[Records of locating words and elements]
○ ○ ○ ○ ○
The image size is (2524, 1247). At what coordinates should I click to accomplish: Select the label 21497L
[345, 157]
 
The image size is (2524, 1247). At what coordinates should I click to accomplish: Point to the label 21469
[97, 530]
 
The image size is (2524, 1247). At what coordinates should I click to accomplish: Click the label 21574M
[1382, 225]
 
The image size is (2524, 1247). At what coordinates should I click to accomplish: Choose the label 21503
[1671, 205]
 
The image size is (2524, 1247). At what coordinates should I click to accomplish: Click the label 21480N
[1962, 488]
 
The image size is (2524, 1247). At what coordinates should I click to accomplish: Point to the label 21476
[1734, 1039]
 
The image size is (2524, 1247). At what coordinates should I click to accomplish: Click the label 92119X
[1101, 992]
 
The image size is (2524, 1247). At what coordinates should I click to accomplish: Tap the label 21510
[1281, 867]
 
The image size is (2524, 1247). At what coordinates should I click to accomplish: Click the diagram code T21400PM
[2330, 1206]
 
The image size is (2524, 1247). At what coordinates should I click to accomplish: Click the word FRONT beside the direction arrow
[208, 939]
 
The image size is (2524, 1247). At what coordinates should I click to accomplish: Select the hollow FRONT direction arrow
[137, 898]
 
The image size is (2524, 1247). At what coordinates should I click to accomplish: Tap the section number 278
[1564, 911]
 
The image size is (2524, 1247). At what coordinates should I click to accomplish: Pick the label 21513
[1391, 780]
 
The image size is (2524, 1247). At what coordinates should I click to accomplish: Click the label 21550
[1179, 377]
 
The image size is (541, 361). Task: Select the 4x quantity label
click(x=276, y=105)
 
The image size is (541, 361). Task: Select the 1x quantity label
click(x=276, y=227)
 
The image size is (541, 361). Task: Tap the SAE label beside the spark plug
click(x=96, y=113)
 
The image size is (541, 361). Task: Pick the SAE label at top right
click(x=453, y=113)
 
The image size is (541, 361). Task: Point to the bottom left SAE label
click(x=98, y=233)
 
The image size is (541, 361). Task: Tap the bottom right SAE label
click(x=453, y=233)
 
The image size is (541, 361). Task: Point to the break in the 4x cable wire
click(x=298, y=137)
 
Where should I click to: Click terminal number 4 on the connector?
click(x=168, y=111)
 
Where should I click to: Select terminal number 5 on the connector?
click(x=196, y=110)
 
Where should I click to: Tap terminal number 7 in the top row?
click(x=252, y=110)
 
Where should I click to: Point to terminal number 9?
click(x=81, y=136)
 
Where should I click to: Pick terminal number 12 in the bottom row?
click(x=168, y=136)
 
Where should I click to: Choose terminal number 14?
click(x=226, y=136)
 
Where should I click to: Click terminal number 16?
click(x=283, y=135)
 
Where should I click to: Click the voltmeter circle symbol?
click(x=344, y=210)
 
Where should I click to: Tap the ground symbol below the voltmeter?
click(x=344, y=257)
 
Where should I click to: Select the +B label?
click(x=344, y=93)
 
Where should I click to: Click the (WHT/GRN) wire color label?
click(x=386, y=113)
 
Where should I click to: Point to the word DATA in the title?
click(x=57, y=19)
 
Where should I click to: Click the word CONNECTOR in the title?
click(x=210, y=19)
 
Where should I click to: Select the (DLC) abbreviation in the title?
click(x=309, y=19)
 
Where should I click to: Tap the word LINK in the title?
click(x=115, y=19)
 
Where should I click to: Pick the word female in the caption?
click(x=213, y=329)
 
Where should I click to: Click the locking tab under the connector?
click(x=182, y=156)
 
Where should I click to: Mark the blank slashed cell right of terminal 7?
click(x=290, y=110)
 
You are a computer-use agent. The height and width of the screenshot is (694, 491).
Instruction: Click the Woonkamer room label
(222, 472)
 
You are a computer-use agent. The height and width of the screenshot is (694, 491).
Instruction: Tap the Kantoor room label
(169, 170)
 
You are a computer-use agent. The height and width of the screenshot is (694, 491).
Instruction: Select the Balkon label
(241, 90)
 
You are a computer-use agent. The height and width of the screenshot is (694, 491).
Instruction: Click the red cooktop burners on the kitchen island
○ ○ ○ ○ ○
Retype the lines from the one containing "Where should I click to: Pick the" through the end of the lines, keeping every character unchanged.

◆ **OUTPUT OF THE TASK**:
Where should I click to: Pick the word female in the caption?
click(x=213, y=329)
 
Where should I click to: Click the locking tab under the connector?
click(x=182, y=156)
 
Where should I click to: Mark the blank slashed cell right of terminal 7?
click(x=290, y=110)
 
You are a computer-use agent. The height and width of the screenshot is (694, 491).
Instruction: Click the Woonkamer room label
(222, 472)
 
You are a computer-use agent. The height and width of the screenshot is (694, 491).
Instruction: Tap the Kantoor room label
(169, 170)
 
You are a computer-use agent. The height and width of the screenshot is (694, 491).
Instruction: Select the Balkon label
(241, 90)
 
You are a computer-use agent. The height and width of the screenshot is (694, 491).
Instruction: Click the red cooktop burners on the kitchen island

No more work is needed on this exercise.